##### Data to process #####
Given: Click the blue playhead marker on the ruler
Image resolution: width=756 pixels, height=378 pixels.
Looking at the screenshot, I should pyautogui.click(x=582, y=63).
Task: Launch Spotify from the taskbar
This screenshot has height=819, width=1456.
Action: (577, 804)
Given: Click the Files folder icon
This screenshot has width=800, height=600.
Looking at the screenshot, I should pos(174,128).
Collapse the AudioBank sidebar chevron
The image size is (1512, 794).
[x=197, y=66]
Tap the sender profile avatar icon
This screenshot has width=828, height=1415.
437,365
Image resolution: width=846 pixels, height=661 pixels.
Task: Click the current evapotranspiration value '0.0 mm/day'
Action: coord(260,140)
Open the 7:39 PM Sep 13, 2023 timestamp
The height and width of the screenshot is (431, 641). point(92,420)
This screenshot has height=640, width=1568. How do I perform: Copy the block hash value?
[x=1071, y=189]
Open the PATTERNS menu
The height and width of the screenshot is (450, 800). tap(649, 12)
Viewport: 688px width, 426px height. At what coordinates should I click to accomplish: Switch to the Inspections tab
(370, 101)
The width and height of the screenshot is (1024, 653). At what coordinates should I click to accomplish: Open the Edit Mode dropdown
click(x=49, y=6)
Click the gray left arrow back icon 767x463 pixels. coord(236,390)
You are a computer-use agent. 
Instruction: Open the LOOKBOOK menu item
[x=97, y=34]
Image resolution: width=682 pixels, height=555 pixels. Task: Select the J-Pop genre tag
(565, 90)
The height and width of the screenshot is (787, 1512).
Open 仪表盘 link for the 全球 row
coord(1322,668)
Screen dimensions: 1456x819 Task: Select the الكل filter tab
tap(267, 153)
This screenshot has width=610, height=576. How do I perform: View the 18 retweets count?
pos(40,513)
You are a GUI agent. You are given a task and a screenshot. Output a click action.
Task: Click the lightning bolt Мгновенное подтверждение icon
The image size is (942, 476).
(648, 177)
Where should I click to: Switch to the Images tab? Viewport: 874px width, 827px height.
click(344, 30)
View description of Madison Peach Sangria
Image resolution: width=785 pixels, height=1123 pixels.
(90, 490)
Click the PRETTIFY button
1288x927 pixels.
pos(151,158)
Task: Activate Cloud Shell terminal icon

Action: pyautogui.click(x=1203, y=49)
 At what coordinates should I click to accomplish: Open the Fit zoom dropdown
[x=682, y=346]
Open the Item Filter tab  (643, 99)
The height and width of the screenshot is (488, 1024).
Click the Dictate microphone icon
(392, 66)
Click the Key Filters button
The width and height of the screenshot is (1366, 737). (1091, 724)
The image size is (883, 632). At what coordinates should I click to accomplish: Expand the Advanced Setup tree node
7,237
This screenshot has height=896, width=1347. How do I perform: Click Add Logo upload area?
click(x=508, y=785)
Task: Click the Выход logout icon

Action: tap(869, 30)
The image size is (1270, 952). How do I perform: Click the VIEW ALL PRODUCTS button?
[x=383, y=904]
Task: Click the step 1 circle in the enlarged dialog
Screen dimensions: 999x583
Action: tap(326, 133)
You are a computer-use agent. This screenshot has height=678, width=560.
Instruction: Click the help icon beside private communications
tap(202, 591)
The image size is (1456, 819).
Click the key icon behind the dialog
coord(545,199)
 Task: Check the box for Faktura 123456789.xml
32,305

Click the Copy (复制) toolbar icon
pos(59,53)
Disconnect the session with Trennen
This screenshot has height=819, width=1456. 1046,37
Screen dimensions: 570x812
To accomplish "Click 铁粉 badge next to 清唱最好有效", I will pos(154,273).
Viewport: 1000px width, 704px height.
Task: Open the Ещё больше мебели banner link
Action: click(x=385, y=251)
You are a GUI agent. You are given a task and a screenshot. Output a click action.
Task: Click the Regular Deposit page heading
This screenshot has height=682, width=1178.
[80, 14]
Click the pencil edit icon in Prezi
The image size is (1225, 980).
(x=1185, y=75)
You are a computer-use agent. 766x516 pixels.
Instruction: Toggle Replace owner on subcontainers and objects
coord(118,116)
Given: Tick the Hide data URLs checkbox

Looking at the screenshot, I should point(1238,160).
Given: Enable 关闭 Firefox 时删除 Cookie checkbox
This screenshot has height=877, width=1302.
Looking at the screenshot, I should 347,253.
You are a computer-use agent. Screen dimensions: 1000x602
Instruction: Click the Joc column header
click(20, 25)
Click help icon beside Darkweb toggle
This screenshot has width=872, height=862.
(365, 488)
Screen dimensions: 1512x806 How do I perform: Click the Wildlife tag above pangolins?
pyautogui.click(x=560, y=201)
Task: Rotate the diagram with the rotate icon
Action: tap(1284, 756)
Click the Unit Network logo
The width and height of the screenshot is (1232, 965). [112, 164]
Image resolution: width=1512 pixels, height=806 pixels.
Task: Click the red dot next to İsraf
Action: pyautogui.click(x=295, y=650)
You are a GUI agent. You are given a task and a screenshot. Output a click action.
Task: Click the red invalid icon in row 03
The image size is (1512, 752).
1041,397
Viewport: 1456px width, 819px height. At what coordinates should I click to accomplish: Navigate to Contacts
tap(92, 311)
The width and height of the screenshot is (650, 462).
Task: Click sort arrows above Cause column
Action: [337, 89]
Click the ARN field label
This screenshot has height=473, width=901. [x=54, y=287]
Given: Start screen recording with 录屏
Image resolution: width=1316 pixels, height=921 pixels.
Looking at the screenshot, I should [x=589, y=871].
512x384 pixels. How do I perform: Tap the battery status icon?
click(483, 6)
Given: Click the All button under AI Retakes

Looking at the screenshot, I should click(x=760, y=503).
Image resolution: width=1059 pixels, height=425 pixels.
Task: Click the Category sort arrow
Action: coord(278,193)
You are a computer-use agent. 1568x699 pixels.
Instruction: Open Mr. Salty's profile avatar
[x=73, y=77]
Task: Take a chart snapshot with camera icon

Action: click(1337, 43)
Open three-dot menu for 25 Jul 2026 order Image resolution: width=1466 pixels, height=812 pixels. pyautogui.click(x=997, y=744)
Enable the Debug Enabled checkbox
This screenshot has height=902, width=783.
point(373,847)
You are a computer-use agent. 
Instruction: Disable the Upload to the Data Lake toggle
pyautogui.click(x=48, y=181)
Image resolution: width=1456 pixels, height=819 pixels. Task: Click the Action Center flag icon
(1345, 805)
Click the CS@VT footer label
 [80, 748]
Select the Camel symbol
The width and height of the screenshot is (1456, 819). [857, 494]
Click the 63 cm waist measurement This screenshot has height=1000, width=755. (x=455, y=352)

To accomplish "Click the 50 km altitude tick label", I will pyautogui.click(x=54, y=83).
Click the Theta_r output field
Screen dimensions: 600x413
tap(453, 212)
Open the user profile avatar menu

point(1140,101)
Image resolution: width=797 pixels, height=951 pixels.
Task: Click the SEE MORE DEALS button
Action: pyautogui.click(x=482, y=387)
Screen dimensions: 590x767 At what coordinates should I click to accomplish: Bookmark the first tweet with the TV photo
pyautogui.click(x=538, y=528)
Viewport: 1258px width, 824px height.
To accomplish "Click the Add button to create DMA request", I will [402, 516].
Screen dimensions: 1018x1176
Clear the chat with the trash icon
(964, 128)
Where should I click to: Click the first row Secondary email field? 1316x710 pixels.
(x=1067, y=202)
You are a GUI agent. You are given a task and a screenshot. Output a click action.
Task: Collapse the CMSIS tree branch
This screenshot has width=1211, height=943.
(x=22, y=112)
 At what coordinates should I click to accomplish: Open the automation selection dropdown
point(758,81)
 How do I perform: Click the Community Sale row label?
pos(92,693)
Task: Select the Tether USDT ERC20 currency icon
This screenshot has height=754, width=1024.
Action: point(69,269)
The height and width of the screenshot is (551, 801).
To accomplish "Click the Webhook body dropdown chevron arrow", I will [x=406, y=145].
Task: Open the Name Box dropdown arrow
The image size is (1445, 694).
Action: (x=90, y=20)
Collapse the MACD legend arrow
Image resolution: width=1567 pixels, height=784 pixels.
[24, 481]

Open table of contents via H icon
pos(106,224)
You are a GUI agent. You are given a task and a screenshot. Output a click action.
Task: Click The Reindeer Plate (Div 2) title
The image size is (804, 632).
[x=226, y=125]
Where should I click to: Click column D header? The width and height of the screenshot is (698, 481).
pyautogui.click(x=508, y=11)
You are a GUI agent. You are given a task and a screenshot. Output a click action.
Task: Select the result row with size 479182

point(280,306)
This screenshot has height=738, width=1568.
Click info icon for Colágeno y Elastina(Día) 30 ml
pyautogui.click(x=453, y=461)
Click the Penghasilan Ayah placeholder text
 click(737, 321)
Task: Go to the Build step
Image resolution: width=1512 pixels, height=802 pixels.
#####
Your task
Can you turn the lines starting at the one containing "Viewport: 1456px width, 819px" and ending at the one containing "Action: pyautogui.click(x=482, y=387)" into a JSON list of strings, with one string per line and blank lines omitted?

Output
[
  "Viewport: 1456px width, 819px height. At what coordinates should I click to accomplish: Navigate to Contacts",
  "tap(92, 311)",
  "The width and height of the screenshot is (650, 462).",
  "Task: Click sort arrows above Cause column",
  "Action: [337, 89]",
  "Click the ARN field label",
  "This screenshot has height=473, width=901. [x=54, y=287]",
  "Given: Start screen recording with 录屏",
  "Image resolution: width=1316 pixels, height=921 pixels.",
  "Looking at the screenshot, I should [x=589, y=871].",
  "512x384 pixels. How do I perform: Tap the battery status icon?",
  "click(483, 6)",
  "Given: Click the All button under AI Retakes",
  "Looking at the screenshot, I should click(x=760, y=503).",
  "Image resolution: width=1059 pixels, height=425 pixels.",
  "Task: Click the Category sort arrow",
  "Action: coord(278,193)",
  "You are a computer-use agent. 1568x699 pixels.",
  "Instruction: Open Mr. Salty's profile avatar",
  "[x=73, y=77]",
  "Task: Take a chart snapshot with camera icon",
  "Action: click(1337, 43)",
  "Open three-dot menu for 25 Jul 2026 order Image resolution: width=1466 pixels, height=812 pixels. pyautogui.click(x=997, y=744)",
  "Enable the Debug Enabled checkbox",
  "This screenshot has height=902, width=783.",
  "point(373,847)",
  "You are a computer-use agent. ",
  "Instruction: Disable the Upload to the Data Lake toggle",
  "pyautogui.click(x=48, y=181)",
  "Image resolution: width=1456 pixels, height=819 pixels. Task: Click the Action Center flag icon",
  "(1345, 805)",
  "Click the CS@VT footer label",
  " [80, 748]",
  "Select the Camel symbol",
  "The width and height of the screenshot is (1456, 819). [857, 494]",
  "Click the 63 cm waist measurement This screenshot has height=1000, width=755. (x=455, y=352)",
  "To accomplish \"Click the 50 km altitude tick label\", I will pyautogui.click(x=54, y=83).",
  "Click the Theta_r output field",
  "Screen dimensions: 600x413",
  "tap(453, 212)",
  "Open the user profile avatar menu",
  "point(1140,101)",
  "Image resolution: width=797 pixels, height=951 pixels.",
  "Task: Click the SEE MORE DEALS button",
  "Action: pyautogui.click(x=482, y=387)"
]